Recently, we shared 4 tips for auditing a B2B marketing strategy to provide guidance to marketers looking to evaluate the strategic direction of their marketing plan.
In this post, we’ll dig a little deeper into deciding what to cut and maintain in a marketing strategy as part of the assessment.
When deciding what to keep or remove from your B2B marketing strategy, it’s important to take a holistic view. It’s not as simple as “this works” or “this doesn’t work”. What can be viewed as “working” or “not working” can vary widely depending on goals / objectives or even departmental incentives.
Short term and long term goals
Instead, it is important to rephrase the question: Which channels / activities lead to the desired results? In order for this to be effective, it is crucial to have clearly defined goals or objectives. These should include short and long term goals.
For example, a shorter-term goal might be to increase organic traffic by 24% year over year and convert 3-5 website leads per month. A longer term goal may be to increase annual website traffic by 45% year over year, increase leads to 30 leads per quarter, and increase market share in a given market by 10% in 2 years.
Give him enough time
A strong B2B marketing strategy involves a good mix of tactics that produce results quickly and over the long term. It is important to give a particular tactic or approach the appropriate time to implement, monitor, track, and evaluate. It depends on things like budget, number of B2B website visitors per month, tracking capabilities, etc.
For example, we often recommend strategies that involve a mix of search engine optimization (SEO) and pay-per-click (PPC) ads. We want PPC ads to start driving traffic and leads asap as we work on building a website’s SEO to drive targeted searches to the website. Stopping a PPC campaign after 2 weeks of data would be a bad choice, just as stopping SEO after a month would be counterproductive.
Don’t look at results in a vacuum
Rarely does one metric tell the whole story. For example, when it comes to driving traffic and driving to your B2B website, you need to look at a variety of metrics in context to determine if a particular channel is delivering results.
As an example, let’s look at paid display ad traffic. Display ads often generate significant amounts of traffic, often 4,000 to 5,000 website sessions per month. However, if we look at the quality of the traffic directed by display ads to a B2B website, it becomes clear that those website visits have a very high bounce rate and low average time spent on the website and no forms filled out or instructions downloaded. Based on this information, the display ads are not delivering positive results and should be removed from the marketing strategy.

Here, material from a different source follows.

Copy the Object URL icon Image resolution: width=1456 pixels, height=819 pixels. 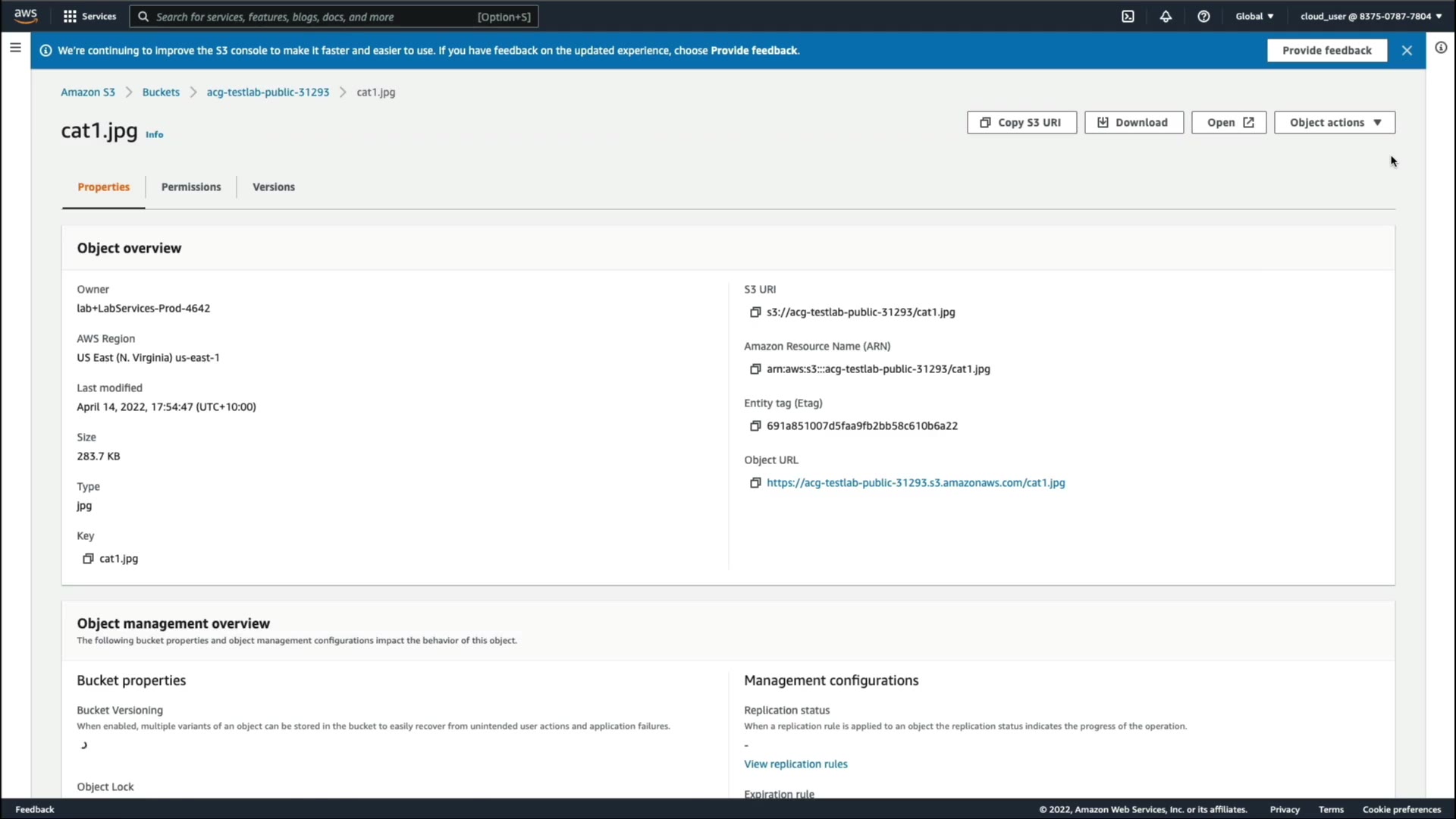(755, 482)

Show me the money … No, really, show the money
Track your leads and the actual and potential sales revenues associated with them. This is one of the most powerful metrics we believe should be followed for a B2B marketing strategy. Why? Because it’s easy for sales reps to anecdotally say, “Leads are good” or “Leads weren’t good,” but if you show them each lead and ask them to provide sales data / quote amounts for each lead, you can calculate the opportunities for yours Marketing efforts. The most successful salespeople keep a close eye on all of this data and willingly share it with marketing to get more of this great offer.
Tracking leads and opportunities should include the source of the lead as well, even if it’s just last minute attribution. This gives marketers the data to determine if certain channels start the conversation but other channels bring it in close. In addition, they can decide which channels generate the best leads.
For example, we find that organic search leads and PPC leads tend to be the best leads. Why? Often both types of website visitors are actively looking for the product or service for the company.
Listen to feedback
While we’ve found that anecdotal evidence isn’t always the best feedback, when it comes to a customer or prospect giving you feedback, it is important to listen. It might not be feedback to extrapolate to an entire audience, but it does offer insightful gems.
Consider things like:
- Are customers saying they were newsletter subscribers for a year before they had a project / need? (Note – your newsletter serves as a maintenance tool!)
- Did they mention a guide or e-book of yours that a colleague shared with you?
- Did they refer to a specific case study or blog post as the determining factor in making the contact (even if it wasn’t the source)?
- Did you indicate which keywords you used to find your company?
These are just a handful of questions that can be helpful in determining what to keep in your marketing efforts and what to hire.